MANILA, Philippines – President Rodrigo Duterte may have asked his allies to stop trying to impeach Vice President Leni Robredo, but Speaker Pantaleon Alvarez said it is the duty of the House to process all impeachment complaints filed before them.
"We have to do our duty as mandated by the Constitution," Alvarez said on Thursday, March 23, the same day Duterte told his allies to "lay off" any attempts to oust Robredo from office.
Rappler had asked the Speaker if he would no longer file an impeachment complaint against Robredo given the President's request. (READ: Duterte on impeachment vs Robredo: 'Stop it')
Alvarez clarified that the 1987 Constitution requires the House to tackle all impeachment complaints.
"Mayroon pong mandato sa amin ang Konstitusyon to process any impeachment complaint na ihahain sa House of Representatives bilang kami po 'yung may exclusive jurisdiction doon," said Alvarez on GMA-7's Balitanghali.
(The Constitution mandates us to process any impeachment complaint that will be filed before the House of Representatives because we have exclusive jurisdiction over that.)
He is thinking of grounding it on Robredo's remarks against the war on drugs in a video played at an event in Vienna, Austria mounted by a non-governmental organization.
Duterte said Robredo was only exercising her freedom of speech. For Alvarez, however, that does not mean the Vice President can commit an "irresponsible act."
"At 'yung nakita ko po, napanood ko, ay it was so irresponsible na alam 'nyo po, kauna-unahan sa kasaysayan ng Pilipinas na mayroong isang napakakapal ng mukha na isang official ng gobyerno ay nagpadala ng clip sa United Nations, para sirain ang ating bansa," said Alvarez.
(Based on what I've seen, it was irresponsible, this is the first time in Philippine history for me to see such a shameless government official sending a clip to the United Nations to tarnish the country's reputation.)
"For me, that is a betrayal of public trust," he added.

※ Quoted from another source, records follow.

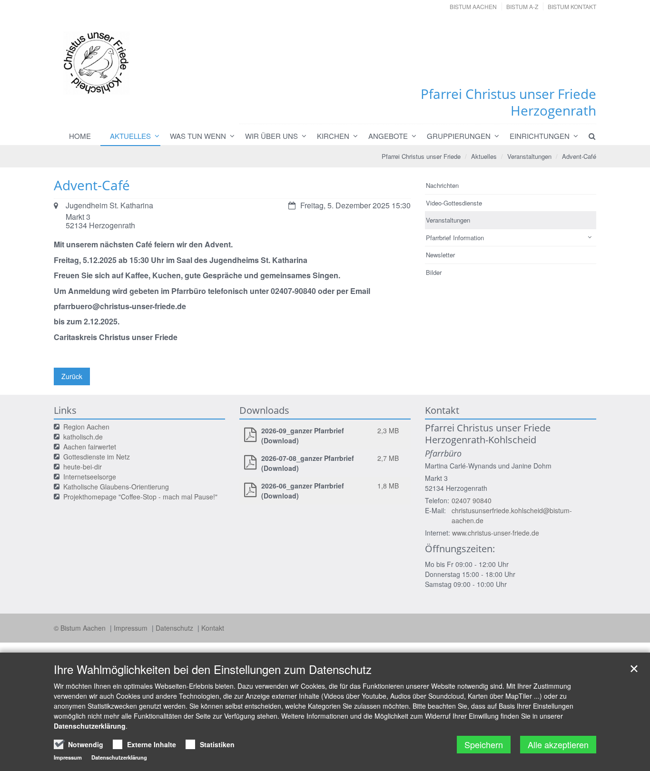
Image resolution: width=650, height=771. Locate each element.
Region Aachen (86, 426)
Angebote (388, 136)
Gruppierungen (459, 136)
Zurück (71, 376)
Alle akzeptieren (558, 744)
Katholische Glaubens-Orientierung (116, 486)
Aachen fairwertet (89, 446)
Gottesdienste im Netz (96, 456)
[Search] (587, 136)
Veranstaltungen (529, 156)
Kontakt (212, 628)
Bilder (434, 272)
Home (80, 136)
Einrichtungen (540, 136)
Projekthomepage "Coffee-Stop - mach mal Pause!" (140, 496)
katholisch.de (83, 436)
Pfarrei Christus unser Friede (421, 156)
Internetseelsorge (89, 476)
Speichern (483, 744)
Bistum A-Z (522, 6)
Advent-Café (579, 156)
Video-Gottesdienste (454, 202)
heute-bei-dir (82, 466)
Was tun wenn (198, 136)
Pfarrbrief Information (455, 237)
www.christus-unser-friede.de (495, 532)
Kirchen (333, 136)
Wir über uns (271, 136)
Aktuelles (130, 136)
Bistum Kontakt (572, 6)
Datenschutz (175, 628)
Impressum (131, 628)
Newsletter (440, 254)
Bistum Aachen (473, 6)
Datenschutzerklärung (90, 726)
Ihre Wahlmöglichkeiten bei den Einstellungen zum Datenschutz (213, 669)
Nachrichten (442, 185)
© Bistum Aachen (81, 628)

The Department of Foreign Affairs (DFA) has since clarified that Robredo's video was not played at a UN session, but at a side event that happened alongside the session.
Former Senate president Aquilino Pimentel Jr, the founder of the ruling Partido Demokratiko Pilipino-Lakas ng Bayan (PDP-Laban), also said Robredo's criticism of the drug war does not count as basis for impeachment.
The 1987 Constitution allows an impeachment complaint to be filed against the President, Vice President, members of the Supreme Court, members of constitutional commissions, and the Ombudsman. (READ: FAST FACTS: How does impeachment work?)
Any member of the House of Representatives can initiate a verified impeachment complaint. Any Filipino citizen may also file a complaint, but it has to be endorsed by a lawmaker.
Two Marcos loyalists have already drafted an impeachment complaint against Robredo over the same video. Lawyer Oliver Lozano and broadcaster Melchor Chavez are asking for the endorsement of Alvarez, who has not yet read the complaint.